Punjab has experimented with different take-home dosages of these medicines, with addicts initially getting tablets for daily consumption and subsequently more tablets for weekly consumption. “Shorter duration dosage helps monitor the treatment better,” said Bhola. During the lockdown, however, the take-home dosage was increased to 21 days to minimise visits to hospitals and avoid possible transmission of Covid-19.

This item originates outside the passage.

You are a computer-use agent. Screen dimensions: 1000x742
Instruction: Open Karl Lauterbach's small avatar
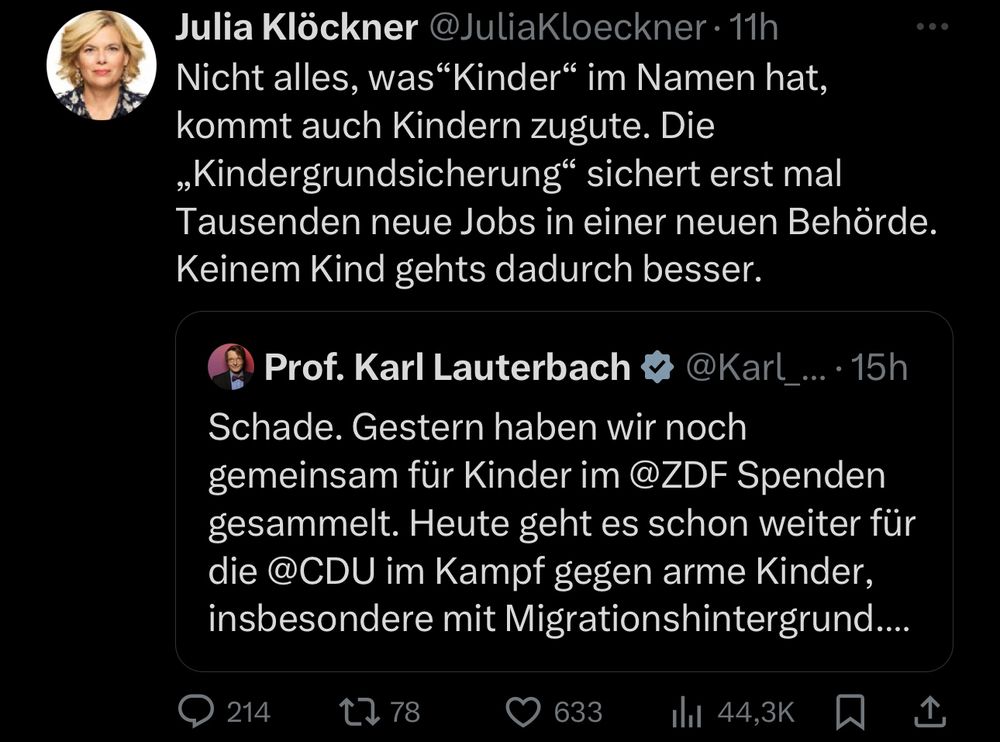click(231, 367)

Doctors say addicts who get these medicines for free from government-run rehabilitation centres sometimes resell them at a higher price. Late last year, the state’s Food and Drug Administration found that nearly 70% of de-addiction tablets procured or dispensed by private de-addiction centres remained unaccounted for. A probe was ordered.
Uncertain future
“The state is still under a partial curfew and the police are working hard to check the revival of the drug business,” Balbir Singh Sidhu, the state’s Minister for Health and Family Welfare, told IndiaSpend. “We will come up with new modalities in medical treatment to ensure that people who joined the de-addiction programme do not drop out.”

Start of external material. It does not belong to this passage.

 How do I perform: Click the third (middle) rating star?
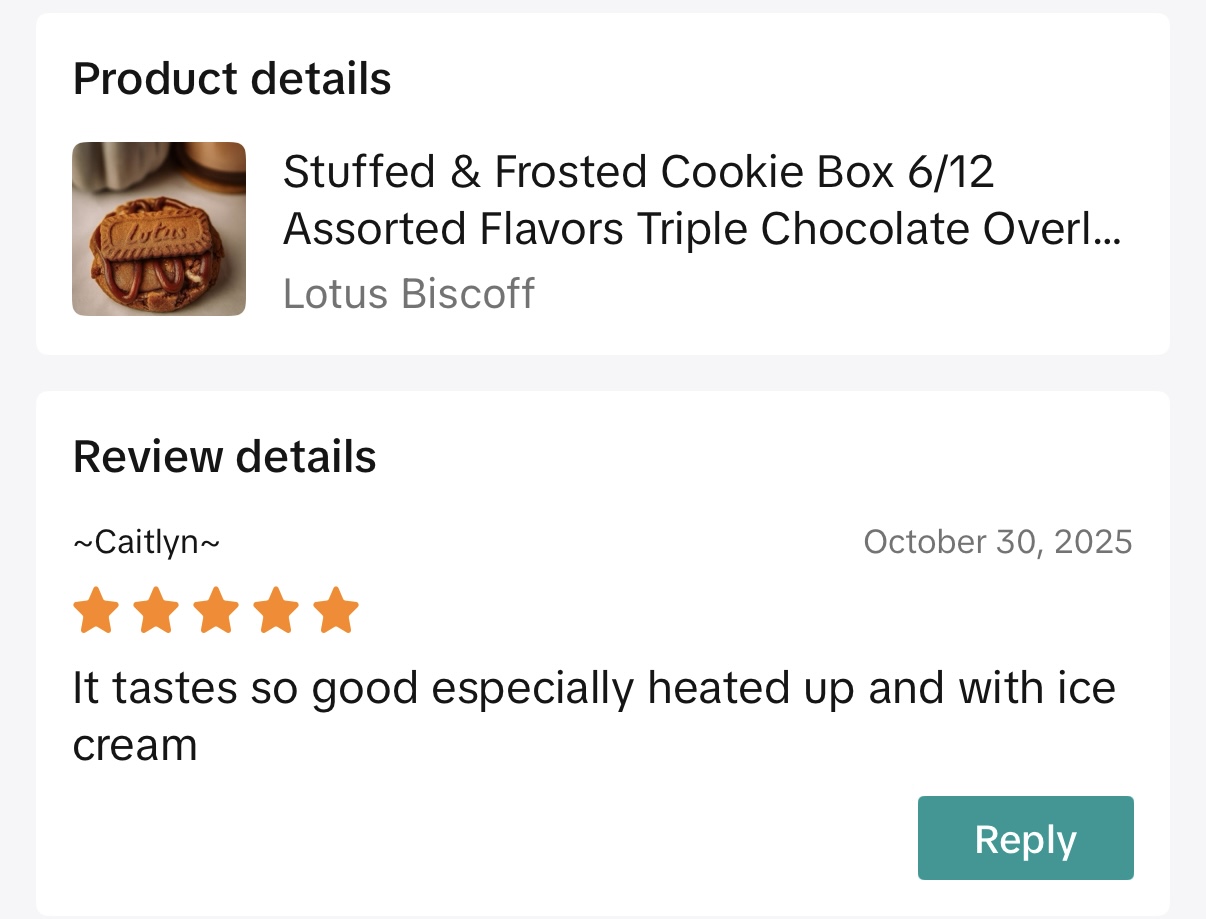(x=216, y=611)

Bandi village sarpanch Singh considers the lockdown a blessing in disguise. “Many addicts are off the substance now and some who were unemployed earlier have also taken up daily wage labour work,” he said. “Only community support to families through village panchayats can deal with the drug menace and lockdown gave us a good opportunity to work on that.”
As Punjab opens up borders and relaxes movement restrictions, it now poses a greater risk of people falling back into addiction, and taking to drug peddling in the wake of economic uncertainty. The youth unemployment rate in Punjab was 21.6% in 2017-’18, against the national average of 17.8%, as per the state’s latest Economic Survey 2019-’20. The lockdown might likely have pushed more youngsters out of jobs.
An increasing number of people may resort to illicit activities to compensate for the loss of income and unemployment once restrictions are lifted, stated a report on Covid-19 and the drug supply chain by the United Nations Office on Drugs and Crime. Many jobless people who cannot afford to buy drugs may get lured into the trade so that they can get their fix as part of the consignment.
“The state’s economy has been declining for the last three decades, first due to militancy and then due to Liberalisation in the 1990s which impacted the domestic industry,” RS Ghuman of the Centre for Research in Rural and Industrial Development in Chandigarh, told IndiaSpend. “The drug business expanded over the same period, offering a lucrative option to those who wanted to make big money. The current economic distress due to Covid-19 can give another fillip to the drug trade if not checked.”
This article first appeared on IndiaSpend, a data-driven and public-interest journalism non-profit.